I am then taken back to get my blood drawn. They insert a needle into my port, flush the port with saline, and take two blood samples. I can usually taste the saline. The saline is not delicious. Blood tests come back after 15 minutes or so. I then meet with my oncologists or the nurse practitioner. Today it was the nurse practitioner. For the sake of everyone I have compiled of list of my side effects based on the day of the round (Day 1 being infusion day). This is just what I have experienced in rounds 1 and 2. Things may change during this and future rounds. WARNING: I have colon cancer and poop has become a central part of my existence. If you don't like to acknowledge the existence of poop do not read on.
Day 1: Infusion day: usually take a nap after getting home from infusion. Throat has off feeling and drinking really cold things makes me feel like I have rocks in my throat. I have mild nausea and loss of appetite. I take an anti-nausea pill or two and can still eat.
Day 2: This day so far has been surprisingly normal except for one item. This is Hiccup Day. I get random hiccups throughout the day. I was told only men ever get this side affect (but not all men). I may have less of an appetite but nothing horrible. I also might take a stool softener or two pre-empt some future issue.
Day 3: No more hiccups. Loss of appetite, nausea, and fatigue really ramp up on this day. I try to keep on top of it with meds. During Round 1, I couldn't finish a full day of work. I made it on Round 2 but went to sleep at 7 pm. More stool softener. I usually have some output but it's not much and constipation is the main side affect of the anti-nausea meds.
Day 4 and 5: Basically the same as Day 3. I limit the stool softeners because I know what it is coming in a few days.

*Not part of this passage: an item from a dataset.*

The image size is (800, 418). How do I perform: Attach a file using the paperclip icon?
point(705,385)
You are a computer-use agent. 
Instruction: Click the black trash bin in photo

Day 6: About the same as Day 3 to 6 but starting to feel closer to normal.
Somewhere in the Day 7 to Day 9 range: Diarrhea attack. Seems to only last about half a day and Immodium helps. The chemo really takes the digestive system on a roller coaster ride. Other than that unpleasantness these days aren't bad and I feel normal. Because I have an ostomy, the diarrhea can irritate the skin around my stoma if I don't put my equipment on correctly.
Day 7 to Day 14: These days are relatively normal besides the mentioned attack. Somewhere in here I seem to get a day or two of depression. I have experience with depression in my past and am on meds but it's possible I'd up my the dosage if things got worse. I don't usually get it as much in the summer so I tend to think it could be chemo related. Or maybe I'm just depressed that I'm constantly thinking about poop. I do get my appetite back on these days. I try to eat healthy and to keep the digestive track happy. I have had days where I felt like I over ate a bit and was worried I might gain weight but so far my weight has been steady since the start of treatment. I also try to get 4 or 5 runs of a few miles in. I walk at least 10000 steps almost all days during the cycle
Finally, my blood tests were all very healthy and normal today. I was told my kidneys had excellent function and my liver was good. White blood cell counts were good. The kids hung out with me today at the cancer center. I don't know how Aden does that with his eyes.